17.試探(第2/3頁)

“是啊。”我也跟著點頭,不確定地說,“可能是天界一時半會沒空找我……”

月瞳從籃子裏爬起來,猶豫道:“師父姐姐,你還是快逃吧。幾年前,我見過一次魔族的人來西山,我幹娘就立刻把我趕走了……而且,他們肯定有很壞的居心,不是讓你陪他睡覺就成事了。”

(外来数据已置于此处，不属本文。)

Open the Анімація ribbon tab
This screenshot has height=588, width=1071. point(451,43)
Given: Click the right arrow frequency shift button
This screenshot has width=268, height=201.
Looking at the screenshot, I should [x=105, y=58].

我覺得月瞳好像知道什麽,白琯暴性子,直接扯著它脖子追問。

“我天天被關起來挨打!你們都欺負我!”月瞳傷口被觸動,哇哇大哭起來。

白琯怒道:“你那麽蠢,有消息也不知打聽,被打死也活該!”

月瞳辯道:“是幹娘不待見我,什麽消息都不讓我知道。我……我只是害怕,師父主人,我們不要呆在這裏,快點離開吧。”

白琯給氣得沒辦法,咬牙道:“師父主人,我們裝作采藥,試著逃離洛水鎮,如果成功,就證明宵朗並沒有控制全鎮,如果不成功……”

我接下他的話頭:“身為城隍,樂青必定有問題。”

月瞳同仇敵愾:“我就知道狗不是好東西!”

我望著窗外悄然落下的雨,冰冷打在泥地上,揉碎一地殘花,將強繃著的精神略略放松,腦中留下半分空白。我伸出手,接過水滴,懷念地說:“你們師公最愛雨,下雨的時候,他總是會帶我坐在亭子裏,一邊喝最好的茶,一邊看被暴雨打落的梨花,他說這是解憂峰最美的景色,我總是不懂,他便敲著我腦袋說玉石也是石頭……”

遇上宵朗那喪心病狂的惡魔,師父不知可好?

只盼萬萬別落入他手中。

祈禱中,月瞳忽而輕聲問:“師父主人,你說自己原身是塊玉……可你這塊玉是做什麽用的?”

玉,不是掛件便是首飾。

我的原身略特別,形狀是一塊圓牌,約莫巴掌大,溫潤帶暖,上面刻著不少奇特美麗的花紋,卻沒有鉆孔,不能掛,也不能裝飾,師父說是天帝做玉如意時多了一塊,便順著形狀,雕成個古怪的擺件放桌上玩,因為特別喜歡,才天天帶著,把我化作人形。後來我問過天妃,可是天帝有玉如意成千上萬,他也記不起我是那一塊玉石,於是作罷。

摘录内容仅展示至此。